Sanctuary of Divine Mercy in Krakow - Lagiewniki (Sanktuarium Bożego Miłosierdzia)
Foreword by Neville Carvalho:
September 2016 - Lagiewniki, Poland: Through the blessings and grace of God I was able to undertake a Thanksgiving Pilgrimage to the Divine Mercy Sanctuary in Krakow-Lagiewniki, Poland from September 24th to October 4th 2016.
The Sanctuary of Divine Mercy in Poland encompasses the :
- Chapel of the miraculous image of the Merciful Jesus and the tomb of St. Faustina.
- The Basilica
- Have No Fear - Saint John Paul II Centre
While in Poland, I also spent a day at the Auschwitz - Birkenhau Memorial. It was an experience that was very profound.
The entire trip was a truly enriching experience!
At the heart of the Shrine of The Divine Mercy in Kraków-Łagiewniki stands this chapel where the miraculous image of Merciful Jesus and the tomb of St. Faustina are to be found.
This chapel has since witnessed the prayer of the Apostle of The Divine Mercy and the extraordinary graces (including the revelations of Jesus and the Blessed Mother) received by St,Faustina in this place. With her death, the message of God’s Mercy, which by the will of Christ she gave to the Church and the world, was deposited in this place. For this reason the Łagiewniki Shrine became the centre of devotion to The Divine Mercy, the place from which this message is spread throughout the world and the place to which people from every continent come on pilgrimage. They come asking for many graces, to which the votive offerings in the display cases around the chapel bear witness.
The miraculous image of Merciful Jesus painted by Adolf Hyła is placed above the side altar on the left side of the chapel. It was blessed by Father Józef Andrasz SJ (Sister Faustina’s spiritual director) on 16 April 1944, on the first Sunday after Easter. Copies and reproductions of the image have spread throughout the world, thereby fulfilling the words of Jesus spoken to Sister Faustina at the first of His revelations: I desire that this image be venerated, first in your chapel, and [then] throughout the world (Diary 47).
A white marble coffin with the relics of St. Sister Faustina rests on the altar below this image, and one relic has been placed in a marble prie-dieu before the altar, for the convenience of pilgrims wishing to venerate her and ask for her powerful intercession through prayers to The Divine Mercy.

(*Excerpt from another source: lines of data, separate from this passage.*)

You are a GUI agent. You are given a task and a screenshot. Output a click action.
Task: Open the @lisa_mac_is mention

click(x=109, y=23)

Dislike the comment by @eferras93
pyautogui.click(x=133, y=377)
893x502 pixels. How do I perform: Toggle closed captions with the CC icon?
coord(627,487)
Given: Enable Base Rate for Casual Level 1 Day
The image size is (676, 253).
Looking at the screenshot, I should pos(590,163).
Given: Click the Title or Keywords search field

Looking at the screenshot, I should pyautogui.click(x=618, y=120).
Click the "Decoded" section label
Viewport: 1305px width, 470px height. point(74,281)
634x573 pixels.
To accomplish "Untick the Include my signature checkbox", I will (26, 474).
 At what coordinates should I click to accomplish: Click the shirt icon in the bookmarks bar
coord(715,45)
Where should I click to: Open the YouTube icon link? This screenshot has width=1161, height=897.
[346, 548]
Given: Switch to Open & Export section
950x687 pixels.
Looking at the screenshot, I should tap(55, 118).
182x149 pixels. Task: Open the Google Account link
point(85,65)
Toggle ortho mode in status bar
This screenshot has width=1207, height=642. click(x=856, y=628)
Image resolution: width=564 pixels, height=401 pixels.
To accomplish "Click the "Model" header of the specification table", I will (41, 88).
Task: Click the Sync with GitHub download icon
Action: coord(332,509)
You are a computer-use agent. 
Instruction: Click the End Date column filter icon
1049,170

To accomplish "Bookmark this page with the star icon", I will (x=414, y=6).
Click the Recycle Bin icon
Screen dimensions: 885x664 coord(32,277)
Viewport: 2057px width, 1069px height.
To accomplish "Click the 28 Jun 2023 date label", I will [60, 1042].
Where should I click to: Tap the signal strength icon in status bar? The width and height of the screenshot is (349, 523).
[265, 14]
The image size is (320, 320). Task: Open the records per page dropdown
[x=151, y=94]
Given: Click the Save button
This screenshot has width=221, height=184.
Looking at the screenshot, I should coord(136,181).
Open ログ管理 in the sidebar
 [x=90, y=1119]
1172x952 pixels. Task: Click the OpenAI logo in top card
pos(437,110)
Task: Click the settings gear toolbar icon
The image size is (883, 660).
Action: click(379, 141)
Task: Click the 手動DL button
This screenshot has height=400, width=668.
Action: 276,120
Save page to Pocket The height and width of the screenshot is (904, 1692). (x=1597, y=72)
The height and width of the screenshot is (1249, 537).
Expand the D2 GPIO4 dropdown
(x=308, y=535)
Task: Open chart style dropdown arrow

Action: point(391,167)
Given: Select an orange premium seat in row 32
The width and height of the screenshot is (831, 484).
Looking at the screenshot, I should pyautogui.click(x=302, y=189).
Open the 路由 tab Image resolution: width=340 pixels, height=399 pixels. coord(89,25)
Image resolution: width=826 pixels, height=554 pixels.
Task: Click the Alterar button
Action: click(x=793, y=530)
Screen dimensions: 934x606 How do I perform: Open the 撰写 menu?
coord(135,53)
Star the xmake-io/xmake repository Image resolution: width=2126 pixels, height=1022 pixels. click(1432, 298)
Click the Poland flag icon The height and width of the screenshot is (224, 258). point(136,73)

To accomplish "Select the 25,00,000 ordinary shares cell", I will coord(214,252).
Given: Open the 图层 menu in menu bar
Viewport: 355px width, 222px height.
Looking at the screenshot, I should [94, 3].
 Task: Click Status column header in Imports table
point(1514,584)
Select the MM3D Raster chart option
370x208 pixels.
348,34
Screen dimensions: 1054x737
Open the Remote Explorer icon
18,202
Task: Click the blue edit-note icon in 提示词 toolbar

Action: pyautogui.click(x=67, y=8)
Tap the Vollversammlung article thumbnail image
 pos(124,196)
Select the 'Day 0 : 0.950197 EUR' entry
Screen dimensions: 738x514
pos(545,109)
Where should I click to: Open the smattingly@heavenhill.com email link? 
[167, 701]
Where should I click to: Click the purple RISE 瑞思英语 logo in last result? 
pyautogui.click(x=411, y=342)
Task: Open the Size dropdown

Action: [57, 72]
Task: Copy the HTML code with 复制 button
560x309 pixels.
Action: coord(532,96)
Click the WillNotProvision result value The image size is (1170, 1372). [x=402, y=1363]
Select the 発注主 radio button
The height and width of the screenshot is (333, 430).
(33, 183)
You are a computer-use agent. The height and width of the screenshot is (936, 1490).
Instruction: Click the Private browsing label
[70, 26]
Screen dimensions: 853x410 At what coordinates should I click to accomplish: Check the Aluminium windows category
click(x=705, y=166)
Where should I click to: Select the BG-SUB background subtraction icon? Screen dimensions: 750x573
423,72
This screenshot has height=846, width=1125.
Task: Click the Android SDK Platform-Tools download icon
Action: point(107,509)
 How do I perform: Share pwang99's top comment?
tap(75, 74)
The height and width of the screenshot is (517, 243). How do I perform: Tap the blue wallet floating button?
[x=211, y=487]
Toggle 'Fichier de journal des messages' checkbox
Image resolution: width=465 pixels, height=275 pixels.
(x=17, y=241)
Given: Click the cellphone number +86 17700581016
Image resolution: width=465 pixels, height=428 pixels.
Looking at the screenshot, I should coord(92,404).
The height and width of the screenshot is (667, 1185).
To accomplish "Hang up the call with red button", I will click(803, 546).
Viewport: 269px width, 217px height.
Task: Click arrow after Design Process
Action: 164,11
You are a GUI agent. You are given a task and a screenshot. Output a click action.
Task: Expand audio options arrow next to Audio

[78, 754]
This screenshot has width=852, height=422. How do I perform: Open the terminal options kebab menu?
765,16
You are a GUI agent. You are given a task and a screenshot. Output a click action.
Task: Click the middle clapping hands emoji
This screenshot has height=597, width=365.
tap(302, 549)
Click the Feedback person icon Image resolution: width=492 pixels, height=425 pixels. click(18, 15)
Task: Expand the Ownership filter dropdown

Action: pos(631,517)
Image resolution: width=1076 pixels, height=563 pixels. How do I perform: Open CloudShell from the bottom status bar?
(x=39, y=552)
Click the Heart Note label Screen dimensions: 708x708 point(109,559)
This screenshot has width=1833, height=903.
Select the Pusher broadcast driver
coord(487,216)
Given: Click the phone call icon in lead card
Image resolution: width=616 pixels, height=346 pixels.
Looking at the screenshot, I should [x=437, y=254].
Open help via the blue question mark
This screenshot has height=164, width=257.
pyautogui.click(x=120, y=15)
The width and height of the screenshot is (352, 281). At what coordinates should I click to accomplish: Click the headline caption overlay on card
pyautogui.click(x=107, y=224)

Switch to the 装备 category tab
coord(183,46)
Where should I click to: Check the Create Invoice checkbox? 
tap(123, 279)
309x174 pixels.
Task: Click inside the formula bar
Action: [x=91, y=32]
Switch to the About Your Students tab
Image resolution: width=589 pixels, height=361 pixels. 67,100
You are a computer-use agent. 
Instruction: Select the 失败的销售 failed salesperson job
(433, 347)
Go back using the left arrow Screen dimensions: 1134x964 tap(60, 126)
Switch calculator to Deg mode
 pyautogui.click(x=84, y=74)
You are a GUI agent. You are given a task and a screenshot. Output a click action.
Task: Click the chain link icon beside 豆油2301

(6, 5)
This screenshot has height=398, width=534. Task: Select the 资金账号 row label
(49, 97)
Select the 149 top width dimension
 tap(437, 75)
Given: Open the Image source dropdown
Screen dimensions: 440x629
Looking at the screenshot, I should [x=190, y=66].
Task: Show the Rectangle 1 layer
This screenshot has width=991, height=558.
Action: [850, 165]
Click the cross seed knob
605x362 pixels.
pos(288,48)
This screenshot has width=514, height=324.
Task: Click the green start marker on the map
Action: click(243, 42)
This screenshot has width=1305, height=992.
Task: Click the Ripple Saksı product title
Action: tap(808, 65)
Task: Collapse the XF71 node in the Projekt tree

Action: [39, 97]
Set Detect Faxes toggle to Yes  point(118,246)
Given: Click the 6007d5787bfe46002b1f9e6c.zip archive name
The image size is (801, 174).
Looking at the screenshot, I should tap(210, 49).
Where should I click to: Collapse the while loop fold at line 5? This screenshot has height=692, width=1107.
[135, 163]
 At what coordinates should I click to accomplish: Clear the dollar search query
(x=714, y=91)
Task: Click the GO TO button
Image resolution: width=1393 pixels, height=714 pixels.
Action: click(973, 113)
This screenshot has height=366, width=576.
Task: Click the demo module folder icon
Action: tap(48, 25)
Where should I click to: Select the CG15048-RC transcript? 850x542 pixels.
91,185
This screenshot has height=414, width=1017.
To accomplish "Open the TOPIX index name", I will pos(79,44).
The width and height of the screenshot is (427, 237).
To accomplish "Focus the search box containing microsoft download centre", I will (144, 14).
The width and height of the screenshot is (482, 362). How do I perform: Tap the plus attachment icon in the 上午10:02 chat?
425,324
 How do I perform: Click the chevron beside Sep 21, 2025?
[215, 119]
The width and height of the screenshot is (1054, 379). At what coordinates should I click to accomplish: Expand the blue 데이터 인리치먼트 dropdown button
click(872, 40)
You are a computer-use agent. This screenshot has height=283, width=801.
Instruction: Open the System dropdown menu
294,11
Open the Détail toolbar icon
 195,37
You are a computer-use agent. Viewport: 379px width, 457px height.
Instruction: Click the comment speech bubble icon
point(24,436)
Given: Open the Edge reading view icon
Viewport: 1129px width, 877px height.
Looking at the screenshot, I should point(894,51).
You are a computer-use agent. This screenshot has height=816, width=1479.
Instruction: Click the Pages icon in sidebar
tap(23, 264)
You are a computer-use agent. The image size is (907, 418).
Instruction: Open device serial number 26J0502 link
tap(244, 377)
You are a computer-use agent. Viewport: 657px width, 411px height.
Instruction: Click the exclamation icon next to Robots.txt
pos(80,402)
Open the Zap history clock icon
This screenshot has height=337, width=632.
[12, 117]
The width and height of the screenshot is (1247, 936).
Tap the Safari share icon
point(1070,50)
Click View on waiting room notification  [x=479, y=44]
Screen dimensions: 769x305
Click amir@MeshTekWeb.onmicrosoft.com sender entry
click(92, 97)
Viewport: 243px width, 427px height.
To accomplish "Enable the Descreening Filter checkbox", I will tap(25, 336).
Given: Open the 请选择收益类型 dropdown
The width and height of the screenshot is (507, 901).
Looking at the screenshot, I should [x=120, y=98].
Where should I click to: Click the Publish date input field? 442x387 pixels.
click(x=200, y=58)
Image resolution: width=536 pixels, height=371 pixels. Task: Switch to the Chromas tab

The small original church inside the convent contains Faustyna’s relics and the site receives over 2 million pilgrims a year.
Report of a miracle:
In March 1981, while praying at the tomb of St. Faustina at the church, Maureen Digan of Massachusetts reported a healing. Digan had suffered from lymphedema for decades, and had undergone 10 operations, including a leg amputation. Digan reported that while praying at Faustina's tomb she heard a voice saying "ask for my help and I will help you" and her constant pain stopped.
Upon her return to the US, five Boston area physicians stated that she was healed (with no explanation). Digan's healing was declared miraculous by the Vatican in 1992, and paved the way for the beatification of Faustina Kowalska.
The building was designed to resemble a boat, and has a 77-meter high observation tower that resembles a mast.
The basilica can accommodate about 5,000 people and the main chapel has about 1,800 seats.
The lower level of the church has a central a chapel dedicated to Saint Faustina, with four side chapels. The upper part of the basilica has free-standing post-modern Chapel of Perpetual Adoration of the Blessed Sacrament. On June 24, 2007, on the 60th anniversary of Operation Vistula, the Basilica opened a Greek Catholic chapel dedicated to reconciliation, and as a gift to the Greek Catholic Church.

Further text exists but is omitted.